Complex systems, often exhibiting properties like phase transitions, emergent behaviors, synchronization, and non-linear dynamics, necessitate an understanding of information generation, storage, and transfer across subsystems. Traditional techniques like cross-correlation and Granger causality prove inadequate for non-linear interactions, prompting the adoption of Transfer Entropy (TE) and Renyi entropy to capture non-Gaussian and non-linear characteristics. This project employs Renyi Transfer Entropy (RTE) to investigate the dynamics of two coupled non-linear Rössler systems en route to synchronization, demonstrating RTE's efficacy in studying information transfer in non-linearly coupled chaotic systems and its potential applicability in other real-world chaotic systems.
Standard statistical tools, while useful for capturing essential features of a stochastic data series, Probability Density Function (PDF), cannot fully reveal the underlying dynamics of the system. The Langevin Approach, which facilitates the extraction of stochastic evolution equations from sets of measurements, offers a deeper understanding of systems dynamics. In this project, a Python code has been developed to analyze one- and two-dimensional time series and estimate drift and diffusion coefficients that describe the deterministic and stochastic components of the analyzed process. By numerically integrating Langevin processes, the results can be cross-checked, and synthetic data sets can be generated, highlighting the ability of the Langevin evolution equation to uncover complex dynamics even when associated statistics resemble other stochastic processes.
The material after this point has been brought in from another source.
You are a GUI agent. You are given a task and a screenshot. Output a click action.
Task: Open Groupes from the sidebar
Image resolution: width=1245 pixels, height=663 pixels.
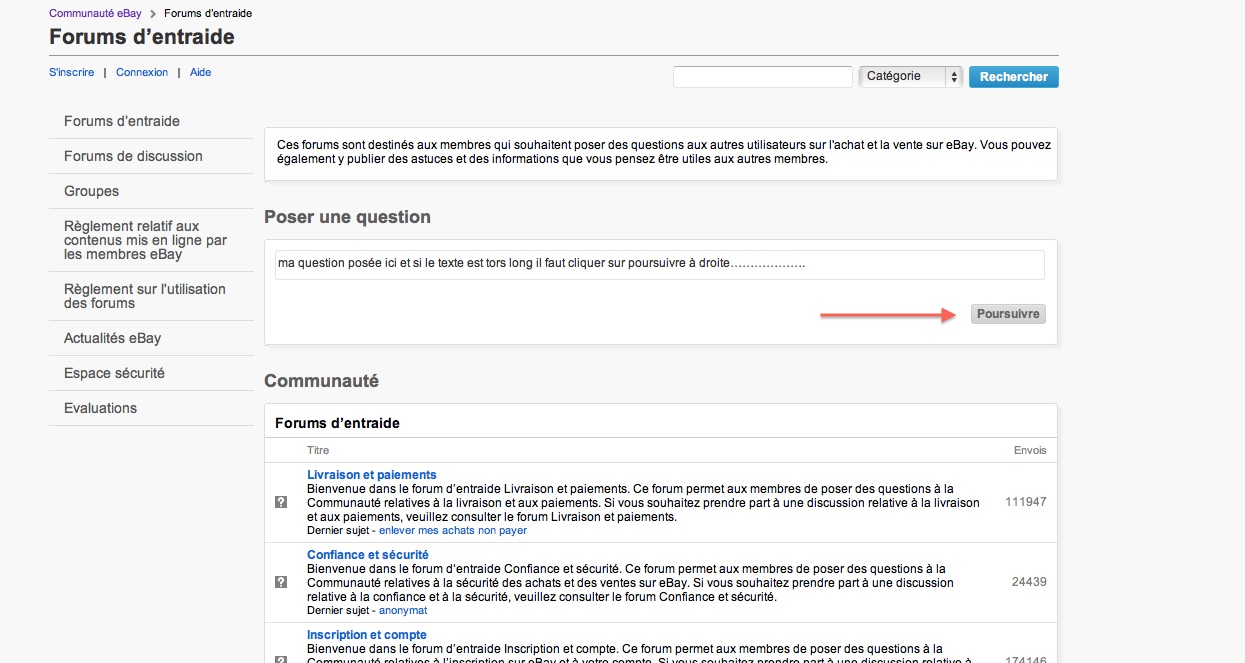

Developed during the "Winter School Evolution of Social Complexity, 2022," this project uses data from the Seshat databank to create computer-generated multidimensional spaces of cultural variables, examining how different polities navigated these "culture spaces" over centuries. Employing large cross-cultural databases and computational modeling approaches, this study aims to expand our understanding of the patterns and processes that shaped human cultural evolution. The work is ongoing.
Non-thermal plasma, characterized by distinct temperatures of charged particles and neutral species, has gained attention due to its unique properties and potential applications. The studies explore different aspects of non-thermal plasma, shedding light on its behavior and possible uses.
Computational Fluid Dynamics (CFD) is a powerful technique for analyzing fluid flow behavior in various contexts, including non-thermal plasma behavior in Atmospheric Pressure Plasma Enhanced Chemical Vapor Deposition (AP-PECVD) processes. By employing CFD simulations, interdisciplinary research can uncover the crucial role of gas flow dynamics in the deposition process, encompassing reactive plasma species, precursor molecules, and their interactions with the substrate surface.